Records drawn from a dataset:
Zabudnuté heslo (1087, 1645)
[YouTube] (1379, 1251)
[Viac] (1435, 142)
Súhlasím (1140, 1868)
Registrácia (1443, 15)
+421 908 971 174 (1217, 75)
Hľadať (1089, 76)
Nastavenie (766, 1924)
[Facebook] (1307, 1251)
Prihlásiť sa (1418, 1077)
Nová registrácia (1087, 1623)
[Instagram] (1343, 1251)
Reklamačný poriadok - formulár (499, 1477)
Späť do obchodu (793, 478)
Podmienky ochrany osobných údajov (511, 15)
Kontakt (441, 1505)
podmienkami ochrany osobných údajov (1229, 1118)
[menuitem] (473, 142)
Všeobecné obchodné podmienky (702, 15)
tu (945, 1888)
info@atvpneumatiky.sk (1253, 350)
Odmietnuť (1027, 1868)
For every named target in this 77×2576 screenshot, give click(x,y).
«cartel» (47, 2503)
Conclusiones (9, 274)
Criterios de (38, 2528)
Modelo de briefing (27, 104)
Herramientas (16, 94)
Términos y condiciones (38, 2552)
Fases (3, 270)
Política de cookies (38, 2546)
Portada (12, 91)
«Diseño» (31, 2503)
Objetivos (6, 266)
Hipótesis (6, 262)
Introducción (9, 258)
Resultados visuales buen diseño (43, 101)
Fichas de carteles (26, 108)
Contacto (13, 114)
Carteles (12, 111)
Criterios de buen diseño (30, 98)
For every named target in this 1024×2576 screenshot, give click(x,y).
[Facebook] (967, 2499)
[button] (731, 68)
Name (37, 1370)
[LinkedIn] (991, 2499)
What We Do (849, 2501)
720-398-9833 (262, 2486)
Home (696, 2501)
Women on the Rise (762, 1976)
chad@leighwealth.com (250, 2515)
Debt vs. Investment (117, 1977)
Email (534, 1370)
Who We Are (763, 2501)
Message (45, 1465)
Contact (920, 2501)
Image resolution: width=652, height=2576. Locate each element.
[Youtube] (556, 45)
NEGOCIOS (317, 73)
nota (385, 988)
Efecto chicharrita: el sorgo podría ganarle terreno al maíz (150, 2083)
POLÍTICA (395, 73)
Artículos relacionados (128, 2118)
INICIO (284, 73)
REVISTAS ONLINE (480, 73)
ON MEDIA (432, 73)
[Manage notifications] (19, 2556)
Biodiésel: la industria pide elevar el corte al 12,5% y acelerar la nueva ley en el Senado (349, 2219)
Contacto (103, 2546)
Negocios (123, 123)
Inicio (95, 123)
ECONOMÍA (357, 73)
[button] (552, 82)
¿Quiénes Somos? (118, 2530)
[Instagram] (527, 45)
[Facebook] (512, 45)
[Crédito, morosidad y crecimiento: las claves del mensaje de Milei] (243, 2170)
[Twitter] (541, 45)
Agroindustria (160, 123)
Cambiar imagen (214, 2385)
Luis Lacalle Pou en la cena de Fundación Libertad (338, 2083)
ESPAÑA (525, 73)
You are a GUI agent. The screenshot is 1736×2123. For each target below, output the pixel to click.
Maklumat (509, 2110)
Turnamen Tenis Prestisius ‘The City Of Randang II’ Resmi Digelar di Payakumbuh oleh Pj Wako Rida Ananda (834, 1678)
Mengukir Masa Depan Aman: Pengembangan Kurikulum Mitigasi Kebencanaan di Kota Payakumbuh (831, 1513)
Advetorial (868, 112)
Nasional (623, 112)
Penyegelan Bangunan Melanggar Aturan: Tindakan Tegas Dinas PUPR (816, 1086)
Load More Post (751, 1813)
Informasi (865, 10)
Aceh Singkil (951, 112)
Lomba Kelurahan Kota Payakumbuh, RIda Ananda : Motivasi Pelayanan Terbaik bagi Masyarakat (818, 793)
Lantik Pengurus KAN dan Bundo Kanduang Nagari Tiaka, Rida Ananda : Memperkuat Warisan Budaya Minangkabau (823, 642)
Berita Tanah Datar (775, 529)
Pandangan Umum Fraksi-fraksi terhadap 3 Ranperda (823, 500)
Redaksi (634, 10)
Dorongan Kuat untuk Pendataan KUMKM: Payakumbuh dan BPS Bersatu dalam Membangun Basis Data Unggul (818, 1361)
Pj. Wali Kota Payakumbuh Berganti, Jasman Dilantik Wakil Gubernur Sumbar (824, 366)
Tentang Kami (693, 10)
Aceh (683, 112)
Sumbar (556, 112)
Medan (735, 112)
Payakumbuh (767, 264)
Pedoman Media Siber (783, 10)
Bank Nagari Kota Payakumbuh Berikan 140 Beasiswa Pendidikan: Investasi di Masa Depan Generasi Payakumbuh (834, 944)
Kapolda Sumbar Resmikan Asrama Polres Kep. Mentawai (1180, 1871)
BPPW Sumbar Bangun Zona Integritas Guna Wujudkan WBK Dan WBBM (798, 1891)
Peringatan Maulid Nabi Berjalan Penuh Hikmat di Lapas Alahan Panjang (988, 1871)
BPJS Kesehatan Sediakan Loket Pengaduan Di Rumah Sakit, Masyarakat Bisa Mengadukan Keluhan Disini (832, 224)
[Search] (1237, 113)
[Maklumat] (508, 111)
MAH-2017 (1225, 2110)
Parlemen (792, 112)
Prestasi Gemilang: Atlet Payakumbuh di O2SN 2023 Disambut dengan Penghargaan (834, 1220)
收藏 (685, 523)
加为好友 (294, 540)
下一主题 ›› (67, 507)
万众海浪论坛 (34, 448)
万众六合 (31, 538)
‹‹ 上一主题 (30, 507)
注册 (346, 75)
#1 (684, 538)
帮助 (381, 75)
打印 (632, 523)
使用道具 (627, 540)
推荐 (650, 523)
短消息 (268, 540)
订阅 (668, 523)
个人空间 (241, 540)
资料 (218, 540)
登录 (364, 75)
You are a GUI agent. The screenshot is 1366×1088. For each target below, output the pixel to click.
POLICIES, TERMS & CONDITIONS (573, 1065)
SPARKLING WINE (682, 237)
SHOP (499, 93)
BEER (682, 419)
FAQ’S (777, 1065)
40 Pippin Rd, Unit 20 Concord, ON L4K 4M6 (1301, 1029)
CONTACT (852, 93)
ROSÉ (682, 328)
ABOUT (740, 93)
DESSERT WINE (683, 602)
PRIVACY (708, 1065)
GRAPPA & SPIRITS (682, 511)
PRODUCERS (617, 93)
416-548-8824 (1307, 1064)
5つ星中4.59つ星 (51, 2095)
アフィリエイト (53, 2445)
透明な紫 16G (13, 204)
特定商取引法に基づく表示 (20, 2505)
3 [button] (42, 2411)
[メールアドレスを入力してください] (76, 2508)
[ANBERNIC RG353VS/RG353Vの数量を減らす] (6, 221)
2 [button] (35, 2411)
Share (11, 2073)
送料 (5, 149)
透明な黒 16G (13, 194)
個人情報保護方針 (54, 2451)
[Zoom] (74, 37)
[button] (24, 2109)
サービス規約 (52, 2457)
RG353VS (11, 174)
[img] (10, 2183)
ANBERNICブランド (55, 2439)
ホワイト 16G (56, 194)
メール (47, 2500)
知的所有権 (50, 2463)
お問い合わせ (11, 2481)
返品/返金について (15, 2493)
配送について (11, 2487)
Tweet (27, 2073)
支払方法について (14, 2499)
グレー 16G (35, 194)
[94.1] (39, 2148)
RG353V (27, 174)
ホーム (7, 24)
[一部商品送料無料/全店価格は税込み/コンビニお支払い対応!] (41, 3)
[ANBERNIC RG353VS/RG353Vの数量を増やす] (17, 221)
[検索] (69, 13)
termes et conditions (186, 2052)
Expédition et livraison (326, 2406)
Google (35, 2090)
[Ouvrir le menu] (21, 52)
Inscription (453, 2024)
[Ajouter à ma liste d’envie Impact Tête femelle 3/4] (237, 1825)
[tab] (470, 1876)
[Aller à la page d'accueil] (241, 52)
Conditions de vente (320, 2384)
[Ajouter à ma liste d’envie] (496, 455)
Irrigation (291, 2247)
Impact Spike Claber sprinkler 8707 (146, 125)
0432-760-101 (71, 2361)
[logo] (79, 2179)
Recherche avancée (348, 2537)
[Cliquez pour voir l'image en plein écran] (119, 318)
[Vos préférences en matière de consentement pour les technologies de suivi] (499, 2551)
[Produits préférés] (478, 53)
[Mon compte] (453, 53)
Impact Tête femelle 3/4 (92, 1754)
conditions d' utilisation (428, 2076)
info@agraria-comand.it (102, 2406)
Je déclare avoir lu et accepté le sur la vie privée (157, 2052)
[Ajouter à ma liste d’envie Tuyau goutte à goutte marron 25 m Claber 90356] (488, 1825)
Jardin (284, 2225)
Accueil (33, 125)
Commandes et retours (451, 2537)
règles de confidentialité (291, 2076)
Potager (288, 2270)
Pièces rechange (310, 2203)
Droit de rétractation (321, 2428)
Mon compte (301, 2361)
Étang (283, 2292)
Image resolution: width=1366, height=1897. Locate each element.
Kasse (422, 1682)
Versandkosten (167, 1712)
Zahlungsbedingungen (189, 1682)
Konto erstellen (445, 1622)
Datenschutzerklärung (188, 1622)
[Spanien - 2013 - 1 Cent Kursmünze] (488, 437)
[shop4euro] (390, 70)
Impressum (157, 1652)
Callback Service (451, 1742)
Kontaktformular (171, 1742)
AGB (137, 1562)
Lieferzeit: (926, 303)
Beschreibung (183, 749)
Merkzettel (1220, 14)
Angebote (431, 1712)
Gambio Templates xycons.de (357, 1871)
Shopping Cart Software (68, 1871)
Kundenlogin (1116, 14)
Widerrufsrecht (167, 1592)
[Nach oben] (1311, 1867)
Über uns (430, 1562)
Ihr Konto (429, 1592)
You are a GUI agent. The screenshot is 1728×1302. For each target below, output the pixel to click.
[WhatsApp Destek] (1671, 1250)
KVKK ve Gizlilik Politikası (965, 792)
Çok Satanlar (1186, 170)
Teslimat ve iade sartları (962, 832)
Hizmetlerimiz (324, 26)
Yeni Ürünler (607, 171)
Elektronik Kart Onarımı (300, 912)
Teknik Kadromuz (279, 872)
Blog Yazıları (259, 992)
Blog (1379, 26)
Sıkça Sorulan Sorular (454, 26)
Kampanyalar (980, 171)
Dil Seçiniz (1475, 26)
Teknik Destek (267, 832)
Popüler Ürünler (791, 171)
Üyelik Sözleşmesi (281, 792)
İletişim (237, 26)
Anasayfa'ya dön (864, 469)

**Try it:**
Which lines of the data contain the word "button"? Copy each one.

**Response area:**
[button] (731, 68)
[button] (552, 82)
3 [button] (42, 2411)
2 [button] (35, 2411)
[button] (24, 2109)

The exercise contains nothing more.